Thursday, January 23, 2014

Monitors Your House’s Leaks on the Cheap

[ed. I suspect we'll see a virtual flood of these types of devices as the Internet of Things becomes more of a reality.]

Earlier this month, as Google was snatching up the smart-thermostat maker Nest for $3.2 billion, a lesser known home sensor company made its own announcement. SNUPI Technologies, a Seattle startup, said it had garnered $7.5 million in funding. That might be pocket change compared to the Nest deal, but it was a significant endorsement just ahead of SNUPI’s first product launch: a low-power wireless sensor network called WallyHome that tracks humidity, water leaks, and temperature throughout a building.

There are already many home monitors on the market; some, such as Lowe’s Iris Home Management System and a water leak and flood sensor from General Electric, are even wirelessly networked. What makes WallyHome novel is its use of a low-power communication scheme that lets sensors send data back to an Internet-connected base station over significant distances and through obstructions like walls and floors while sipping power from a coin-cell battery.

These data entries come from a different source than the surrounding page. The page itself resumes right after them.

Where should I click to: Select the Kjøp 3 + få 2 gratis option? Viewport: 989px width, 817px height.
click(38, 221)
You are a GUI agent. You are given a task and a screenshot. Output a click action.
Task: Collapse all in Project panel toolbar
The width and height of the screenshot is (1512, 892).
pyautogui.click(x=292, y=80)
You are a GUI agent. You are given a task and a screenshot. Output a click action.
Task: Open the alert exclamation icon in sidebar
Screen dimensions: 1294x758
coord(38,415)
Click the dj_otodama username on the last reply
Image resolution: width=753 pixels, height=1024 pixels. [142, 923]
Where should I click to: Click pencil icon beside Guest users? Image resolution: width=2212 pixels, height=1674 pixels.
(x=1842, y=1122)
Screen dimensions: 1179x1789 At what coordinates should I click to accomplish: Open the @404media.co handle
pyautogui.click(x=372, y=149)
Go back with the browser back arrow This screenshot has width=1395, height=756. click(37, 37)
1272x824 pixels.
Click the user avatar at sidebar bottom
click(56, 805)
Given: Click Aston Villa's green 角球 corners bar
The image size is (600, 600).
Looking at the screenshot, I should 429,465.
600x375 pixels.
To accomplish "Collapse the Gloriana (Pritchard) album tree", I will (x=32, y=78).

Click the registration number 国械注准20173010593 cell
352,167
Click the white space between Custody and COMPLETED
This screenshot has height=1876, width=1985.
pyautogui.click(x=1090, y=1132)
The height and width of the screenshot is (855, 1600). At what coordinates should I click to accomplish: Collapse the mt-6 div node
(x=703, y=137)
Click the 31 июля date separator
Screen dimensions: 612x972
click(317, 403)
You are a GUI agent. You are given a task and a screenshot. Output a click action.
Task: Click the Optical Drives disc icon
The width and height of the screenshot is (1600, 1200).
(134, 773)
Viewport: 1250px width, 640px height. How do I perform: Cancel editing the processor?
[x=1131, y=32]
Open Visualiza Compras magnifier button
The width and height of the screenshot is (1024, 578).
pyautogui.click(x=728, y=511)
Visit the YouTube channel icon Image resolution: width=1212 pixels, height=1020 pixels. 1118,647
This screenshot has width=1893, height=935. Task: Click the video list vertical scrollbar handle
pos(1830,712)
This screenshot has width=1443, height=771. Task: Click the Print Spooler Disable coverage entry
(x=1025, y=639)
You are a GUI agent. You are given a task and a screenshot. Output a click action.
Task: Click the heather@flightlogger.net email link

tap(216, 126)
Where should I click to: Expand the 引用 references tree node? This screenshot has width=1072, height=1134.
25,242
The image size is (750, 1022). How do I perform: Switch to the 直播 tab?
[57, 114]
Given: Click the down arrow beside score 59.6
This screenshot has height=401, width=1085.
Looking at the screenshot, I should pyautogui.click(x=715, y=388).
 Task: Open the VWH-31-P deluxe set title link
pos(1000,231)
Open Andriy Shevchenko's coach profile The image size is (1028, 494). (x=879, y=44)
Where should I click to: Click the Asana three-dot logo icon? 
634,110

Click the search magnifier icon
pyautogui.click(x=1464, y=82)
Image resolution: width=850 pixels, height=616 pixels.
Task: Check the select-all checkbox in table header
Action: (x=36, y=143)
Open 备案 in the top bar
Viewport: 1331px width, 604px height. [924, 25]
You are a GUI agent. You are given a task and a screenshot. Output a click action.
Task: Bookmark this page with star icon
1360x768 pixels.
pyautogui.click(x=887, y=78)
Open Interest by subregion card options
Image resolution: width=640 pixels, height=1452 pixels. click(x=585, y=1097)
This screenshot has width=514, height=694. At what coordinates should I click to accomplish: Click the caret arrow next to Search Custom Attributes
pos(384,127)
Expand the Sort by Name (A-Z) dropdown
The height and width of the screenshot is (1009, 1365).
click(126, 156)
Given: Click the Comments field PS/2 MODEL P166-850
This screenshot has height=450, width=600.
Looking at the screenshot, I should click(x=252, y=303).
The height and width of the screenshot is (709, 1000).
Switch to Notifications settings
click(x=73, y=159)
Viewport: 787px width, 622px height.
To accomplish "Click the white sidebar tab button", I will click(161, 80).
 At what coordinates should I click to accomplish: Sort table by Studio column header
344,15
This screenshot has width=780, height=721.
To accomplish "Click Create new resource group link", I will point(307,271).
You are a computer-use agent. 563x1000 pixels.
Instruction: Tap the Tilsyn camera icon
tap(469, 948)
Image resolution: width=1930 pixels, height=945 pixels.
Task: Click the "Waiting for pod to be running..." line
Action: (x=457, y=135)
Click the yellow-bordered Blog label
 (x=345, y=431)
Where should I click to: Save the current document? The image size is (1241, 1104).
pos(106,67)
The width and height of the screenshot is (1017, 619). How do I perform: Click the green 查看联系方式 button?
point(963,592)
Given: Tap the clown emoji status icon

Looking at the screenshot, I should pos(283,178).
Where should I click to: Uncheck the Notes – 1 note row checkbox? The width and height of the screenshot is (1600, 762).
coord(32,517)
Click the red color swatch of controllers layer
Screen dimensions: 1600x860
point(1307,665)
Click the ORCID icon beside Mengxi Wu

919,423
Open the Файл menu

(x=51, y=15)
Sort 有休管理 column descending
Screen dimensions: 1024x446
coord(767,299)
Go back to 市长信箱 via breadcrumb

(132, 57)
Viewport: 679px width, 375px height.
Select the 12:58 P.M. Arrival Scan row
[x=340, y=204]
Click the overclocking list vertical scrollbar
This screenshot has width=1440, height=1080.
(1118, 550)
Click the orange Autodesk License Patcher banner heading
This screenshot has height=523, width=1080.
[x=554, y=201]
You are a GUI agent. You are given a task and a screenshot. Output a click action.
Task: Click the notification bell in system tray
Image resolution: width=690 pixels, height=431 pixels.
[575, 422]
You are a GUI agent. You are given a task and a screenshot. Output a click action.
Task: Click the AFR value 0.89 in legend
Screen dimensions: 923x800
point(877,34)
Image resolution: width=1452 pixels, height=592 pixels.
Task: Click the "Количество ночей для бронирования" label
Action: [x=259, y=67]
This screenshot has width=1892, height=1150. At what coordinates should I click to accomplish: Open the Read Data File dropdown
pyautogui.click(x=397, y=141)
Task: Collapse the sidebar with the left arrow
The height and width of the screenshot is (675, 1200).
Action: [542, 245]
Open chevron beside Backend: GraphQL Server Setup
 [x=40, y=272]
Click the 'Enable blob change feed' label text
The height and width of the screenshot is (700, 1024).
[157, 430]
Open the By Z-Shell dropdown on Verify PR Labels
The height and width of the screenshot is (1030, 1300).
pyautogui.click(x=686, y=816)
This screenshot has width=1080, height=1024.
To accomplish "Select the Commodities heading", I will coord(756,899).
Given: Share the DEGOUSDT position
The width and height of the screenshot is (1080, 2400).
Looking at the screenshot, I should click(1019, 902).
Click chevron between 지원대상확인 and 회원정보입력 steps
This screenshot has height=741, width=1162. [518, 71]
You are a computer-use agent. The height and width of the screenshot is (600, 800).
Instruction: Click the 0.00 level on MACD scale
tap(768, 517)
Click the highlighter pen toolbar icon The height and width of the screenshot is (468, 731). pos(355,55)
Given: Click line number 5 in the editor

SNUPI cofounder Gabe Cohn believes this long-distance, low-power approach will endear the product to homeowners who want a reliable sensor network that requires little maintenance and can be installed easily. The base station plugs into a wall outlet and an Internet router via an Ethernet cable. Six wireless sensors are placed in leak- or humidity-prone areas, such as behind a toilet, under a dishwasher, or near a sump pump. And each sensor’s battery should power the device for up to 10 years without a replacement, Cohn says.